Law and Diversity. European and Latin American Experiences from a Legal Historical Perspective
The tensions between equality and inequality as principles of justice and distribution, as well as between general and individual case justice, should be among the basic experiences of any normative order. The history of law bears witness to this - and of ever new attempts to soften these tensions through institutional arrangements and special protection regimes. The European legal system is based on the principle of equality. But today there is an increasing concern about how this equality-based system reacts to the increasing demands to take more account the special situations of individuals and collectives. The equality postulate is also part of the Latin American legal tradition. But here, too, tensions are evident - often in a different and sometimes sharper manifestation.

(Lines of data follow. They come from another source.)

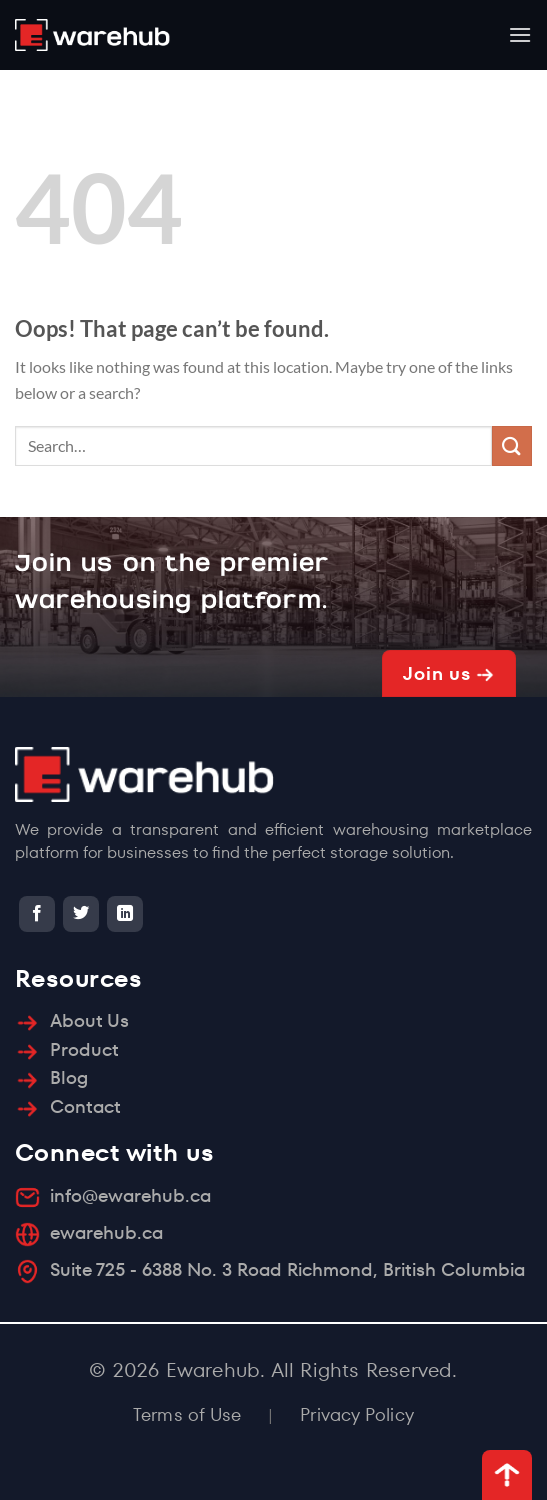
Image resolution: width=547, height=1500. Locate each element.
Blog (69, 1077)
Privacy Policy (357, 1414)
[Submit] (512, 445)
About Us (89, 1020)
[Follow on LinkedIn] (125, 914)
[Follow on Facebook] (37, 914)
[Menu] (520, 34)
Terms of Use (187, 1414)
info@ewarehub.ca (130, 1195)
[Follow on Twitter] (81, 914)
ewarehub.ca (106, 1232)
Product (84, 1049)
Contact (85, 1106)
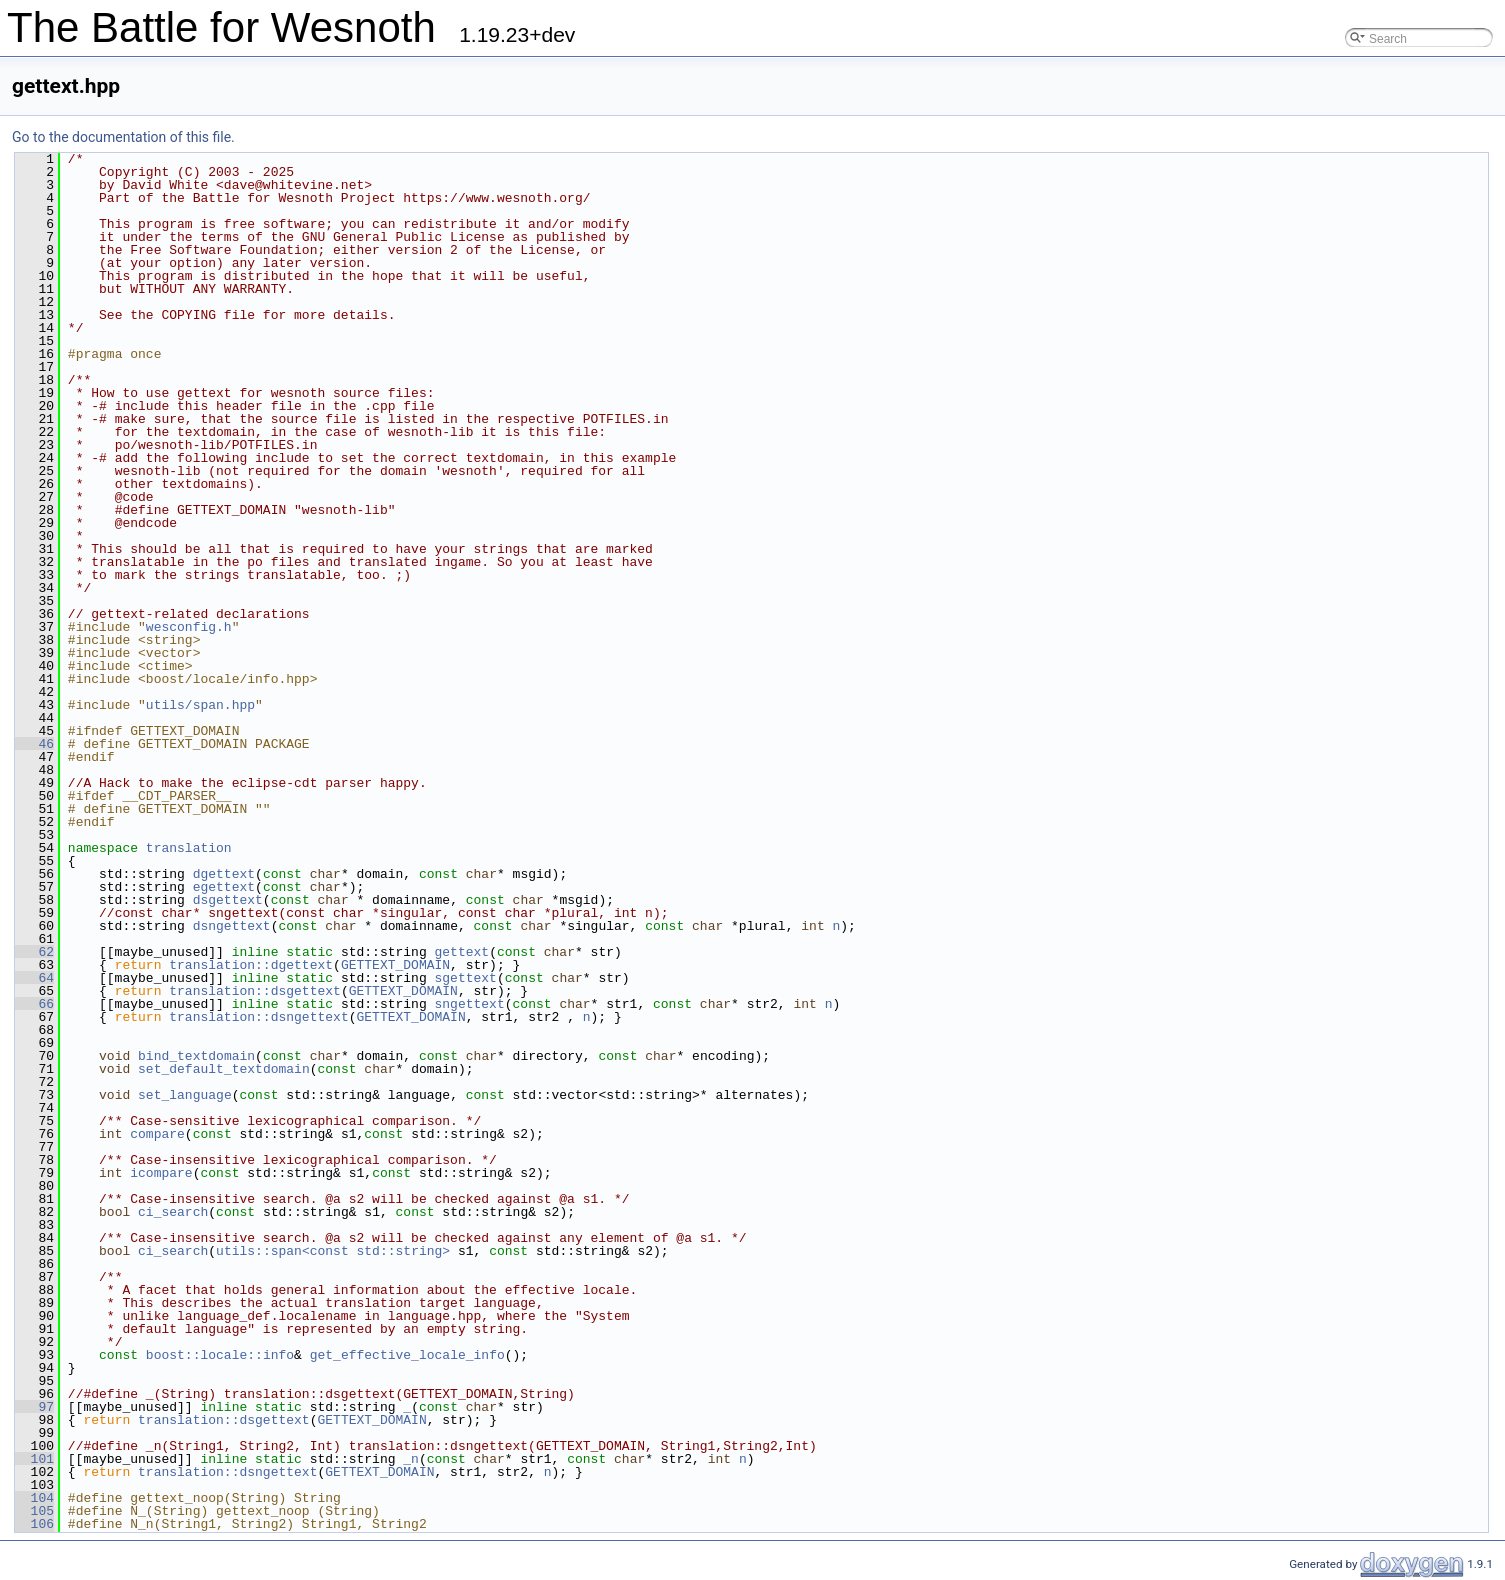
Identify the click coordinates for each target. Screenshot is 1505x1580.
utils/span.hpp (200, 705)
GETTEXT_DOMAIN (395, 965)
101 (34, 1459)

These problem constellations are reflected in the debate on cultural diversity, but also in the struggle for the recognition differences of economic and socio-political nature. In some cases, very concrete changes are required in substantive law or procedural law. However, there are often doubts as to whether and for how long our equality-based legal system will be able to meet these challenges without changing its basic structures themselves. However, this only describes a general constellation. The social dimensions in which the tension between equality and inequality emerged and the legal solutions or attempts at solutions it produced varied from country to country. In the workshop and publication project "Law and Diversity - European and Latin American Experiences from a Legal Historical Perspective", which observes the legal development in the 19th and 20th centuries, contributions from various European and Latin American countries are intended to illustrate this manifoldness and at the same time facilitate comparison. Workshops in which the different perspectives are discussed serve this purpose. On this basis, collective volumes on the following topics will be published: Fundamental questions of law, public law, civil law, and criminal law.